Check memory usage for reading the file into file_content. This will establish a baseline or simply reading the 10MB file. Make sure you use file_content somehow to make sure the optimizer does not simply ignore the statement if you do nothing with the variable. (I do not know python enough to know if it could or not)
Check memory usage without calling insert_one() but while creating the object { "file" : file_content }. If python creates the object by coping file_content vs referencing it then you might end up with twice the use memory right there. Note that the optimizer might not use the memory if you do nothing with that object. I suggest to assign it to a variable that you export, this way we hope the optimizer won’t optimize. This will establish a baseline for simply create the JSON document.
The other memory usage would then be the network buffer used to send the API call and its payload over the wire. But that’s harder to find and have no clue how I could do it with python.

[EDITED since I pressed the button too quickly]

2.5 x (file size) does not seem excessive to me.

Petr_Klejch · May 13, 2021, 9:28am

Hi, thanks for the response!

Memory consumption of this snippet with 1 byte file is ~5 MB, from memory profiler it looks most of the memory is used up by importing libraries (pymongo). So this is our baseline.
file_content = f.read() uses additional 10 MB as expected (total of 15 MB = 10 MB + 5 MB). If I just read the content of the file and write it back into another file, it still use total of 15 MB (to test that file_content is actualy used).
When I’m creating dictionary { "file" : file_content } Python pass it as reference. No additional memory is used.

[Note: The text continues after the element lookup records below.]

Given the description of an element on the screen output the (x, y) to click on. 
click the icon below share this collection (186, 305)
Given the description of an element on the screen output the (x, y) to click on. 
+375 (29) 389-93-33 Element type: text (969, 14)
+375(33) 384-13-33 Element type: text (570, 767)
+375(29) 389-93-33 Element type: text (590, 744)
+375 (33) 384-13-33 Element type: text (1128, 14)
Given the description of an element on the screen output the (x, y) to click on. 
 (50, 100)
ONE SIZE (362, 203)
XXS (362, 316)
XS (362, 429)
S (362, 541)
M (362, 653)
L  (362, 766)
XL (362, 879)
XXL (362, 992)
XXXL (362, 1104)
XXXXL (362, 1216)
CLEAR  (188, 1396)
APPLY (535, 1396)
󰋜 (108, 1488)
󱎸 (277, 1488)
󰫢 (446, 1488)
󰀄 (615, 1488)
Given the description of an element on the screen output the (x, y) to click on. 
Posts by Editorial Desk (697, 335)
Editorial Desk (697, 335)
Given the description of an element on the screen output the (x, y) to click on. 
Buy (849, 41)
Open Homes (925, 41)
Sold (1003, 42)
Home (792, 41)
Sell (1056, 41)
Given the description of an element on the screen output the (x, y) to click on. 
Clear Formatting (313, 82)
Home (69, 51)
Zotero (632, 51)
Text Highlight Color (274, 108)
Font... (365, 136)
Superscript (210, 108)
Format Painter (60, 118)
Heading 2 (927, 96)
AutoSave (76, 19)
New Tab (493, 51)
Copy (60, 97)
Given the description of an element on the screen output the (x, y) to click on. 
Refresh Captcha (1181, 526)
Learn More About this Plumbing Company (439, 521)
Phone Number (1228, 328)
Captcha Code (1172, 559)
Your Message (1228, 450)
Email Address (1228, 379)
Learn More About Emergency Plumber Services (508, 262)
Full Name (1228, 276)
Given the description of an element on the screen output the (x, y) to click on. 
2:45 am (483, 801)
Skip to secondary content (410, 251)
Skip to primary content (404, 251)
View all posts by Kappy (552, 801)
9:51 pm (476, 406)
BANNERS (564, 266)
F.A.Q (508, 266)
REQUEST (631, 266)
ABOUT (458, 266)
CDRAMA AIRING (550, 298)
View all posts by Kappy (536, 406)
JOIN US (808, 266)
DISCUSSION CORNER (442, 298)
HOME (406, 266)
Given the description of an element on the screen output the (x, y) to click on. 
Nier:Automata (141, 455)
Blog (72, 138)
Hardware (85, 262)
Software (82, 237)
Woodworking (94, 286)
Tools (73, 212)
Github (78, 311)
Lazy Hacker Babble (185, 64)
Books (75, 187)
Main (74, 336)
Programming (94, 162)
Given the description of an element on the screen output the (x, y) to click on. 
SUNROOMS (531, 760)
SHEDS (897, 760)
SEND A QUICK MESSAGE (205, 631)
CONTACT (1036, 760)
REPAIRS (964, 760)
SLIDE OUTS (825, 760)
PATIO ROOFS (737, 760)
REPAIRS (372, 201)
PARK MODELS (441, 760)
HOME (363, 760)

So, up to the point before calling insert_one, total memory usage is 15 MB (10 MB for file + 5 MB baseline).
When doing insert_one it uses additional 25 MB (that’s the 2.5 multiplication I was talking earlier, just the insert_one, I’m ignoring already loaded file into memory), so the total memory consumption is now ~40 MB (5 MB baseline + 10 MB loaded file + 25 MB from insert_one).

So that leads to my original question (now asked much more clearly - thanks for the assistance): Why inserting a 10 MB file use another 25 MB of memory, if the file is already loaded in the memory ?

steevej · May 13, 2021, 10:37pm

Very nice work.

I don’t know python enough to help further but with what you share I really hope someone will step up and we all will learn. I will follow this thread closely.

Shane · May 13, 2021, 11:20pm

Hi @Petr_Klejch, thanks for reporting this issue. I suspect pymongo is working as designed here and this is a side effect of the way that we serialize messages in our C extensions. However, we can probably optimize this path to reduce the peak memory usage. I’ve filed an optimization ticket here: https://jira.mongodb.org/browse/PYTHON-2716

Please follow the Jira ticket for updates. For convenience, I’ve copied the description here:

Our theory is the extra memory comes from using the buffer.h API in our C extensions. The issue is that when a buffer needs to grow we simply double the size until the buffer is large enough to accommodate the new write. So in this case:

Client inserts a document containing a 10MB binary string
pymongo enters the C extensions (_cbson_op_msg) and starts encoding the document to a buffer
pymongo calls buffer_write() with the 10MB byte-string
the buffer doubles in size until it reaches ~10-16MB
pymongo finishes encoding the message to the buffer
pymongo calls Py_BuildValue to convert the buffer to a Python bytes which creates a copy taking at least an extra 10MB.
we deallocate the buffer to free ~10-16MB.

So in total the peak memory is around 25MB. We should investigate if it’s possible to reduce the memory usage by using a zero-copy method to convert from the internal buffer to a Python bytes object.

Petr_Klejch · May 14, 2021, 7:00am

Hello @Shane,
thank you very much for your help and for creating a ticket !

I will watch the created ticket for any further updates.

system · May 19, 2021, 7:00am

This topic was automatically closed 5 days after the last reply. New replies are no longer allowed.